> **Given instruction**
Rewrite the data below, swapping every "GUI agent" for "interface agent" and keeping everything else the same.

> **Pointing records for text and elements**
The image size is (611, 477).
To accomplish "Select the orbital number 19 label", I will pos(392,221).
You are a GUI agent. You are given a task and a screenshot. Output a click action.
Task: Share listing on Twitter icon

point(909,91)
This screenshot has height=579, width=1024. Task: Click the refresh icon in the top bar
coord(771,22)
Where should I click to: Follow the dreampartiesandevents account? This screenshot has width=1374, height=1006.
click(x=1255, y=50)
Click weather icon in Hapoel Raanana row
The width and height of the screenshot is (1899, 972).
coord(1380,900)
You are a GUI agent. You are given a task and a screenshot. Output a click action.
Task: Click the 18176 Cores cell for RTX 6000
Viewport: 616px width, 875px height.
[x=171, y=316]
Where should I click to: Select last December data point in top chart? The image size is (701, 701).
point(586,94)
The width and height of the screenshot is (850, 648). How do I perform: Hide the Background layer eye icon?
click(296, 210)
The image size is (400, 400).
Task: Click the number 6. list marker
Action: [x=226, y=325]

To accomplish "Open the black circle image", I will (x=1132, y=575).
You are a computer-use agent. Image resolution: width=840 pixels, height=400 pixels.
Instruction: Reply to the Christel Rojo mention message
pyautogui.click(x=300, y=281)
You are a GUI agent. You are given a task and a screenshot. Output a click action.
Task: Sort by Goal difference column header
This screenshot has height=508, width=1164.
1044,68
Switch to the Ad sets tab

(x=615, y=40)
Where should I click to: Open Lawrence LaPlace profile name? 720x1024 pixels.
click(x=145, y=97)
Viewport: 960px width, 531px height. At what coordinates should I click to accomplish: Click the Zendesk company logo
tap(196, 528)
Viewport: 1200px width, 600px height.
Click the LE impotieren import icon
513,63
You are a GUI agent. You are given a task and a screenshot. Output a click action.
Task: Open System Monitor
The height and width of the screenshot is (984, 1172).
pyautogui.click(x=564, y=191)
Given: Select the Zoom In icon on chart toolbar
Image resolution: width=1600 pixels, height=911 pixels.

> **Task response**
The image size is (611, 477).
To accomplish "Select the orbital number 19 label", I will pos(392,221).
You are a interface agent. You are given a task and a screenshot. Output a click action.
Task: Share listing on Twitter icon

point(909,91)
This screenshot has height=579, width=1024. Task: Click the refresh icon in the top bar
coord(771,22)
Where should I click to: Follow the dreampartiesandevents account? This screenshot has width=1374, height=1006.
click(x=1255, y=50)
Click weather icon in Hapoel Raanana row
The width and height of the screenshot is (1899, 972).
coord(1380,900)
You are a interface agent. You are given a task and a screenshot. Output a click action.
Task: Click the 18176 Cores cell for RTX 6000
Viewport: 616px width, 875px height.
[x=171, y=316]
Where should I click to: Select last December data point in top chart? The image size is (701, 701).
point(586,94)
The width and height of the screenshot is (850, 648). How do I perform: Hide the Background layer eye icon?
click(296, 210)
The image size is (400, 400).
Task: Click the number 6. list marker
Action: [x=226, y=325]

To accomplish "Open the black circle image", I will (x=1132, y=575).
You are a computer-use agent. Image resolution: width=840 pixels, height=400 pixels.
Instruction: Reply to the Christel Rojo mention message
pyautogui.click(x=300, y=281)
You are a interface agent. You are given a task and a screenshot. Output a click action.
Task: Sort by Goal difference column header
This screenshot has height=508, width=1164.
1044,68
Switch to the Ad sets tab

(x=615, y=40)
Where should I click to: Open Lawrence LaPlace profile name? 720x1024 pixels.
click(x=145, y=97)
Viewport: 960px width, 531px height. At what coordinates should I click to accomplish: Click the Zendesk company logo
tap(196, 528)
Viewport: 1200px width, 600px height.
Click the LE impotieren import icon
513,63
You are a interface agent. You are given a task and a screenshot. Output a click action.
Task: Open System Monitor
The height and width of the screenshot is (984, 1172).
pyautogui.click(x=564, y=191)
Given: Select the Zoom In icon on chart toolbar
Image resolution: width=1600 pixels, height=911 pixels.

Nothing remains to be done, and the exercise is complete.